Ruthenium (Ru) is a promising low-cost alternative to platinum (Pt) as an anode alkaline hydrogen oxidation reaction (HOR) catalyst. However, excessive OH_ad adsorption on metallic Ru at high potentials leads to over-oxidation, causing performance decay. We propose a method to remove excess OH_ad from active sites on Ru using interstitial hydrogen stored in SnO₂ catalysts. The Ru/SnO₂ heterojunction catalyst has been designed to demonstrate its high HOR stability in a wide potential range. The exchange current density (j₀) and kinetic current density (j_k) for Ru/SnO₂ reach 3.19 mA cm⁻² and 46.13 mA cm⁻², which are 5.23 times and 41.56 times of Ru/C, respectively. This activity can maintain up to high potentials (about 1.0 V vs. RHE).
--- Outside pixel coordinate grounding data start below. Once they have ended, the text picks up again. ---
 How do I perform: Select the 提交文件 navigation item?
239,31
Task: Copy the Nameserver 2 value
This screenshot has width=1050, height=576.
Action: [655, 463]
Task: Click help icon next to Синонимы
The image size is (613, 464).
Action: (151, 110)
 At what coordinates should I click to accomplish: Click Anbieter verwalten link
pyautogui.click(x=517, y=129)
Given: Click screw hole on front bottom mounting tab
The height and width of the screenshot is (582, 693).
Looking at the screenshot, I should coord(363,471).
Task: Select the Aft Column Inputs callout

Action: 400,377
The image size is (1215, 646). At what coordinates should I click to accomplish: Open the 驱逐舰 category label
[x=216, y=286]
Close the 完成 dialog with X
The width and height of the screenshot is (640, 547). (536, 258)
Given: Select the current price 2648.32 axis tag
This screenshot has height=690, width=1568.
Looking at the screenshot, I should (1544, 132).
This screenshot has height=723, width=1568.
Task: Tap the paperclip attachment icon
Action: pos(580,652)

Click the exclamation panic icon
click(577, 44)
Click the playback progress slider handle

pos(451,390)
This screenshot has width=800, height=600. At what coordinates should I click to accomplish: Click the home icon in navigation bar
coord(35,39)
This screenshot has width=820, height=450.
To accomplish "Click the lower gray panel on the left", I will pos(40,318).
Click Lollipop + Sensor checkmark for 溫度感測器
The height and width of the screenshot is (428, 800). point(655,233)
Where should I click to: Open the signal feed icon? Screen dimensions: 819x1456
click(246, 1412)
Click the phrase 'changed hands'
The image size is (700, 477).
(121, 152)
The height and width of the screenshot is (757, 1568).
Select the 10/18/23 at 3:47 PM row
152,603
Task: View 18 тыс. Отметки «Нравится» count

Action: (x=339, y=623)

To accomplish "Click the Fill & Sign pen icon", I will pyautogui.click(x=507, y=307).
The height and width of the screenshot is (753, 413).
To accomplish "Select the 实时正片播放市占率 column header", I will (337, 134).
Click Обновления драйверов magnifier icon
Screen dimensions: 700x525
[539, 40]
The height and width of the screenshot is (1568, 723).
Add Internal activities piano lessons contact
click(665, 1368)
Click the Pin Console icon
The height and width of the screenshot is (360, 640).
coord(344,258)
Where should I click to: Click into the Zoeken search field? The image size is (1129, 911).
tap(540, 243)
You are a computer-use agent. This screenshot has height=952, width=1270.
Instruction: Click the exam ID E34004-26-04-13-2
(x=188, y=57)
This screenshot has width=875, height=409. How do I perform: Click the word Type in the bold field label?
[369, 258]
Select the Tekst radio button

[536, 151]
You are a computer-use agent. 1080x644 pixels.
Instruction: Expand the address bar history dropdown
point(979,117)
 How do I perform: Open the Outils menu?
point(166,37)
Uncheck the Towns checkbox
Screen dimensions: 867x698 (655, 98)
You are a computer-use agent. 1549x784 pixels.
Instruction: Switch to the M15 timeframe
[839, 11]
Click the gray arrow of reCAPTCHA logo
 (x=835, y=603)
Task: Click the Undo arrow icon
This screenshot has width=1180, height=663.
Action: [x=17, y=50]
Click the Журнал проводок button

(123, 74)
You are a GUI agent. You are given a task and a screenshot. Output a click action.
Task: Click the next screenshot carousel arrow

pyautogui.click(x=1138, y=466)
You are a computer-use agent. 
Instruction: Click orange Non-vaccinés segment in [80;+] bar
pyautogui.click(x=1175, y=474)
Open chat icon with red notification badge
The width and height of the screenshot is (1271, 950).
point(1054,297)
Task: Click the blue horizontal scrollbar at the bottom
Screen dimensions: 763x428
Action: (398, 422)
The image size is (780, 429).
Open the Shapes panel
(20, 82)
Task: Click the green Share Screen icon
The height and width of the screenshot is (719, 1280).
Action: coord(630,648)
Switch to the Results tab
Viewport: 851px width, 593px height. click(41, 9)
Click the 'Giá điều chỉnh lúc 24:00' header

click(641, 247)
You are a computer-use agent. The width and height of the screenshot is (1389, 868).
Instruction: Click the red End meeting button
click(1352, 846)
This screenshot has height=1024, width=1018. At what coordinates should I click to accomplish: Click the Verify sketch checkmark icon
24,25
Ru/SnO₂ shows an anti-deactivation performance with 87.7% of the current density maintained at 1.0 V, even better than Pt/C. Hydrogen stored in SnO₂ effectively removes OH_ad intermediates from the surface of Ru through HOR, alleviating the issue of OH_ad over-adsorption. Consequently, this allows for dissociative adsorption of hydrogen molecules via the Tafel reaction at higher potentials. This research clarifies the mechanism behind HOR performance decay at elevated potentials and offers insights for designing stable Ru-based alkaline HOR catalysts without activity loss under such conditions.